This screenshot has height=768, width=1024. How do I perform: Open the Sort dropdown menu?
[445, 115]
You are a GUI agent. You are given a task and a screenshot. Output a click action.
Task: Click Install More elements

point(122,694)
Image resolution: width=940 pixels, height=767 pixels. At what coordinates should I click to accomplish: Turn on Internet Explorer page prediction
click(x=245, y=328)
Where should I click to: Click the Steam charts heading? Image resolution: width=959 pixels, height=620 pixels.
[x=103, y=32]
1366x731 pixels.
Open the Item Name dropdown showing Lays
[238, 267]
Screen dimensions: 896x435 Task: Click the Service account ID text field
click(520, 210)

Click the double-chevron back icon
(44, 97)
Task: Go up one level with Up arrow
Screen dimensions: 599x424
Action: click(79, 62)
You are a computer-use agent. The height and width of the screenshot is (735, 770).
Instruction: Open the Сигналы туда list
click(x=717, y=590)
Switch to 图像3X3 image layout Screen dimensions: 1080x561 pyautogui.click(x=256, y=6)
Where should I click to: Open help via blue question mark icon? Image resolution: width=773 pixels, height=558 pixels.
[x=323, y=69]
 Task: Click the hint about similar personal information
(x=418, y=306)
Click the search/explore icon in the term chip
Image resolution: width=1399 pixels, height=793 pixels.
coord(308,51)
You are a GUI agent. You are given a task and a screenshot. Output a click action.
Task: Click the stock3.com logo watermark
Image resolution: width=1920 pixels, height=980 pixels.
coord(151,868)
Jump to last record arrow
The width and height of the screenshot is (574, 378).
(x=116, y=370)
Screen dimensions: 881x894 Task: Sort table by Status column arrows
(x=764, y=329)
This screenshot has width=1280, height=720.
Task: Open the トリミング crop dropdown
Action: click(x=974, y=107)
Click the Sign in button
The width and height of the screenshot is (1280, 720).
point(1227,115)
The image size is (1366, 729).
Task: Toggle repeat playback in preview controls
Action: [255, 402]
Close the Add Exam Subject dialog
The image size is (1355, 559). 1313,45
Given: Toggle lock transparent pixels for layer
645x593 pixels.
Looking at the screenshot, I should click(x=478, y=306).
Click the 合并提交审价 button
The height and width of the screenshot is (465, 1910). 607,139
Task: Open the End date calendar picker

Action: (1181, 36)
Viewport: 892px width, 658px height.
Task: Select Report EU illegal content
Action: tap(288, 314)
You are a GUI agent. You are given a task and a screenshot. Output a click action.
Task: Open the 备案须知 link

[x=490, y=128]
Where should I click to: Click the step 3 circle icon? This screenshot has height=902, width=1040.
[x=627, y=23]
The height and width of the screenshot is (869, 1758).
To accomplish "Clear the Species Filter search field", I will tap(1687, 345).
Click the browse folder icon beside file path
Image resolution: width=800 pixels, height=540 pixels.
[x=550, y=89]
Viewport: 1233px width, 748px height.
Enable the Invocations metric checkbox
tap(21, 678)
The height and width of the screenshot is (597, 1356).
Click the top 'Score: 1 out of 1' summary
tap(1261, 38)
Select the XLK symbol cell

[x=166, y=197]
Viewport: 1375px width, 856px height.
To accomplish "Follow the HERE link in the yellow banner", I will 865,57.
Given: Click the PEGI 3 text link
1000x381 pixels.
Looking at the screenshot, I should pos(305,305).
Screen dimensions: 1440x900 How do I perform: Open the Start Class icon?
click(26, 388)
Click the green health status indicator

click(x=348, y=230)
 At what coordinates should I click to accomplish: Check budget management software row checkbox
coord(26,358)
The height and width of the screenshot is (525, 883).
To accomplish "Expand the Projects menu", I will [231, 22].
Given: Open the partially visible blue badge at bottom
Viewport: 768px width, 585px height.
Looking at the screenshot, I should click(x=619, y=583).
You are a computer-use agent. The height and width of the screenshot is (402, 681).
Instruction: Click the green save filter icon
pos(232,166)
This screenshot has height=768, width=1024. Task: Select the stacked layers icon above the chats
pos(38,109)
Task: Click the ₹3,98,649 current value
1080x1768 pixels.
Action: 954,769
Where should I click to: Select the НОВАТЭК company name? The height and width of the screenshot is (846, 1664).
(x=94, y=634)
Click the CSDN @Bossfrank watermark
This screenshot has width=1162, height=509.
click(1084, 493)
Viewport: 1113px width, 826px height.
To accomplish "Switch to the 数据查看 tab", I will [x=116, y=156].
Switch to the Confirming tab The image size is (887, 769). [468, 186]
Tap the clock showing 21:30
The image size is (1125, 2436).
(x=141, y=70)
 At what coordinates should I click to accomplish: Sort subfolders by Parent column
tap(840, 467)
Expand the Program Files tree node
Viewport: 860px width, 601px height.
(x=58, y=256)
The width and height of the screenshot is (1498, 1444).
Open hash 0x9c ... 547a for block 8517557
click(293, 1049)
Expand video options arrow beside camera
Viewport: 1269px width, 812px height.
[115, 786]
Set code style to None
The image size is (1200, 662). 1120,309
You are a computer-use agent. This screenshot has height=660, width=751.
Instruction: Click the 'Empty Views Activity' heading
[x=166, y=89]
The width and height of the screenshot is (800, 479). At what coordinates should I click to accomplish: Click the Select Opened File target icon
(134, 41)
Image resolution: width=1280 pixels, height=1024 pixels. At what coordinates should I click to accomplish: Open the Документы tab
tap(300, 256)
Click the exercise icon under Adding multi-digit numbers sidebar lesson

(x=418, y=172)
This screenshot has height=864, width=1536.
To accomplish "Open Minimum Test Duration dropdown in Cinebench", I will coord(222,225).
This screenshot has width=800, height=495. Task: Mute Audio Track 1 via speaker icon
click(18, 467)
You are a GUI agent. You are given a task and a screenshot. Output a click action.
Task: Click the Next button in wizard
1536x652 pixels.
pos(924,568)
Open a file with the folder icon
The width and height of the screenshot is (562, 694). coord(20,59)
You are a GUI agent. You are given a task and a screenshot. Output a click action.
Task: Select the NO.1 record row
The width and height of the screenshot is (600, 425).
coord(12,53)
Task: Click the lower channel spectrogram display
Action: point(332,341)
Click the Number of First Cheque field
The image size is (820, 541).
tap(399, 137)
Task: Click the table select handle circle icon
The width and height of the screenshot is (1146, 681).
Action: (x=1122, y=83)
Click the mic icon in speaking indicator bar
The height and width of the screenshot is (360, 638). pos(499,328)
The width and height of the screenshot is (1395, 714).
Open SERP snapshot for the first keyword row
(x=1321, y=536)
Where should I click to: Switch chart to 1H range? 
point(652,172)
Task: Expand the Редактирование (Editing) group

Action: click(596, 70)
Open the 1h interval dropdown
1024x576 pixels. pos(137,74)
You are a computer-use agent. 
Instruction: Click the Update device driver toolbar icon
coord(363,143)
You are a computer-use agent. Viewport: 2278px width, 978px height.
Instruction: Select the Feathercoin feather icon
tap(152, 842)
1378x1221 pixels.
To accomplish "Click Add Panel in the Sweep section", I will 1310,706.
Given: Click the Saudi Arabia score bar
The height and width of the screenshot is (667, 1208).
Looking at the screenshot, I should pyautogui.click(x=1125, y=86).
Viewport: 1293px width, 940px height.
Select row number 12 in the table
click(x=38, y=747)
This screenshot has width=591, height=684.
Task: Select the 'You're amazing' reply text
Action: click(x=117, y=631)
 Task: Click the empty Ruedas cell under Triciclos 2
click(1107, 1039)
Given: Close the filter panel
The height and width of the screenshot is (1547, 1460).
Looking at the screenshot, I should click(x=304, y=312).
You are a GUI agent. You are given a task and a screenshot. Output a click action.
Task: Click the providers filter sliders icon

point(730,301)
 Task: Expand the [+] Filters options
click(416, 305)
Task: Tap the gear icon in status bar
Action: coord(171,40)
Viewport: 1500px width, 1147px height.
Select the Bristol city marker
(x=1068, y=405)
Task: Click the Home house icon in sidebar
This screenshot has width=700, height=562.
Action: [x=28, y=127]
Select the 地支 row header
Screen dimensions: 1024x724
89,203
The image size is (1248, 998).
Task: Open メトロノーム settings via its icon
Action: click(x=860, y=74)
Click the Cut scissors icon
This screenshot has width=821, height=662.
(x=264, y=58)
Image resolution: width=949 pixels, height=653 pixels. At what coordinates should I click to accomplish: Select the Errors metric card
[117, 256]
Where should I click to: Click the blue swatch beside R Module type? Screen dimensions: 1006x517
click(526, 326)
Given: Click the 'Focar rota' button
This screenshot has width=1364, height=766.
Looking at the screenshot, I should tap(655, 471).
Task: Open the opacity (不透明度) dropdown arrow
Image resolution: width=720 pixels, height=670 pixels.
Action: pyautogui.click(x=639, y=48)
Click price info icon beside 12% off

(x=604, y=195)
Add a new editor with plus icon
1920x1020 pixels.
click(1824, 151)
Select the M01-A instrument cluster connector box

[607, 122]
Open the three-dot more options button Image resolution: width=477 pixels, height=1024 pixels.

## Problem requirements:
Using the material above, transcribe exactly the lines from the line with "Task: Click the table" to the line with "Given: Close the filter panel"; both count, and nothing else goes in.

## Answer space:
Task: Click the table select handle circle icon
The width and height of the screenshot is (1146, 681).
Action: (x=1122, y=83)
Click the mic icon in speaking indicator bar
The height and width of the screenshot is (360, 638). pos(499,328)
The width and height of the screenshot is (1395, 714).
Open SERP snapshot for the first keyword row
(x=1321, y=536)
Where should I click to: Switch chart to 1H range? 
point(652,172)
Task: Expand the Редактирование (Editing) group

Action: click(596, 70)
Open the 1h interval dropdown
1024x576 pixels. pos(137,74)
You are a computer-use agent. 
Instruction: Click the Update device driver toolbar icon
coord(363,143)
You are a computer-use agent. Viewport: 2278px width, 978px height.
Instruction: Select the Feathercoin feather icon
tap(152, 842)
1378x1221 pixels.
To accomplish "Click Add Panel in the Sweep section", I will 1310,706.
Given: Click the Saudi Arabia score bar
The height and width of the screenshot is (667, 1208).
Looking at the screenshot, I should pyautogui.click(x=1125, y=86).
Viewport: 1293px width, 940px height.
Select row number 12 in the table
click(x=38, y=747)
This screenshot has width=591, height=684.
Task: Select the 'You're amazing' reply text
Action: click(x=117, y=631)
 Task: Click the empty Ruedas cell under Triciclos 2
click(1107, 1039)
Given: Close the filter panel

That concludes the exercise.